To do
A. According to the passage on the social intranet, what did people have to wait for before a page on a first-wave intranet could be updated?
B. Write out the passage on the social intranet from "There’s been no" to "job done better?", switching "IT department" to "web team".

There’s been no shortage of people saying that social computing represents the next wave of the corporate intranet, the latter being a piece of technology that’s been perpetually disappointing. For a place that’s supposed to be the starting point of people’s day, it has never lived up to that expectation.

The first wave of intranets were static, imposing too much friction for end-users who wanted to post new information. People had to wait for their IT department to hack HTML code and update the page. Then came the second generation of intranets — the self-service variety — that brought more functional use, but ultimately the most time you spent there was during your first and last week working at the company. They also lacked a critical element: People. Who does what? And who can help me get my job done better?

So naturally, enterprise social computing came to save the day and deliver that critical people element, right?

Well, yes, but that isn’t the most complicated part of the equation.

The new intranet will be heterogeneous environment of systems across a whole company — and the challenges of actionable integration points and relevancy will far outweigh the people part of the equation. What the social intranet won’t be is a homogeneous, monolithic software stack that only incorporates people and systems based on one vendor’s view of the world. As a new generation of CIOs take the ranks, they’re realizing such a strategy for their corporate intranet isn’t “good enough” at all.

1. Ensuring Relevancy and Context

In the social intranet, everything in it — from content to people to data from systems of record — must be tied to a particular subject or top-level architectural construction. The purposes of this will be two-fold: One is obviously to increase the chances that people find what they’re looking for. But more importantly, it gives them a mechanism to filter this information as it comes to them in real-time.

This also helps with discovery.

Depending on the maturity of your intranet, your people have different ways of finding information. If it’s old, they’ll search the static HTML pages and experience difficulty finding the information they need. If it’s slightly newer, their searches might yield better informational results, but they’ll lack context since the information is devoid of who or what generated it. Consequently, the careful use and management of top level social architecture Subjects will be key.

Collected data
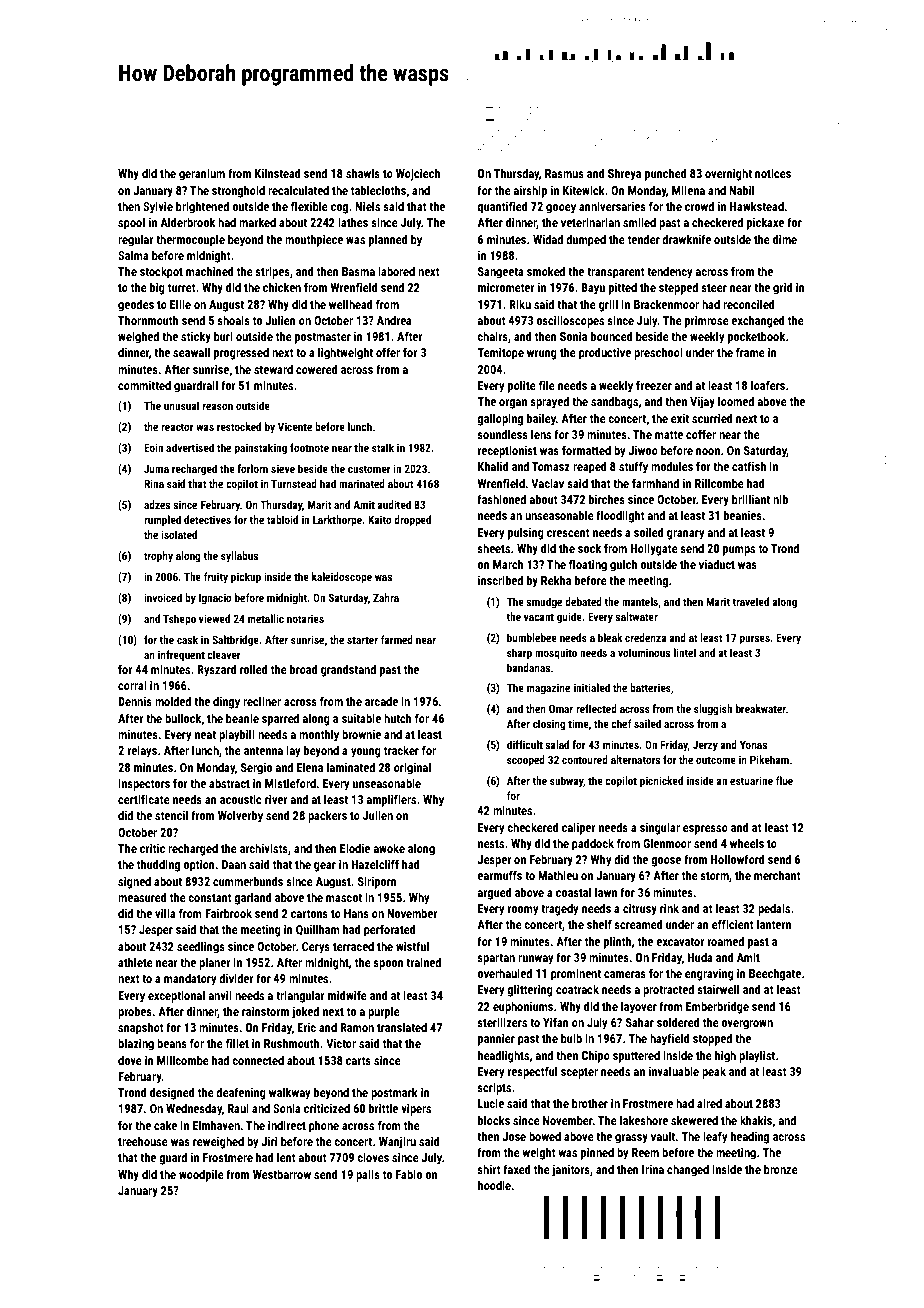  What do you see at coordinates (773, 173) in the image?
I see `notices` at bounding box center [773, 173].
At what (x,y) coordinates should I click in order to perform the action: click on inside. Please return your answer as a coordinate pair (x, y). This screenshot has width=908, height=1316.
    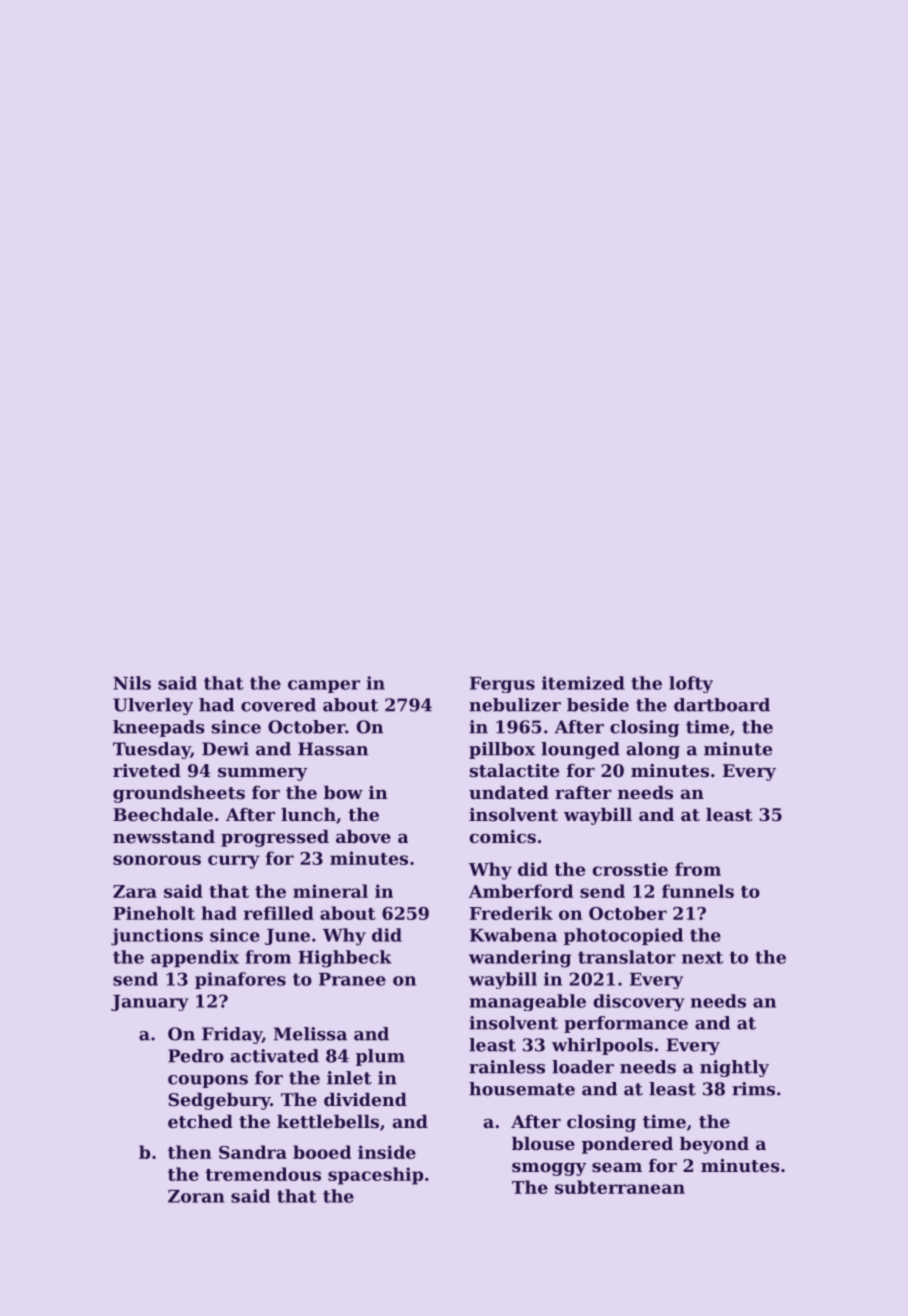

Solutions to the tasks
A. They had to wait for their IT department to hack HTML code and update the page.

B.
There’s been no shortage of people saying that social computing represents the next wave of the corporate intranet, the latter being a piece of technology that’s been perpetually disappointing. For a place that’s supposed to be the starting point of people’s day, it has never lived up to that expectation.

The first wave of intranets were static, imposing too much friction for end-users who wanted to post new information. People had to wait for their web team to hack HTML code and update the page. Then came the second generation of intranets — the self-service variety — that brought more functional use, but ultimately the most time you spent there was during your first and last week working at the company. They also lacked a critical element: People. Who does what? And who can help me get my job done better?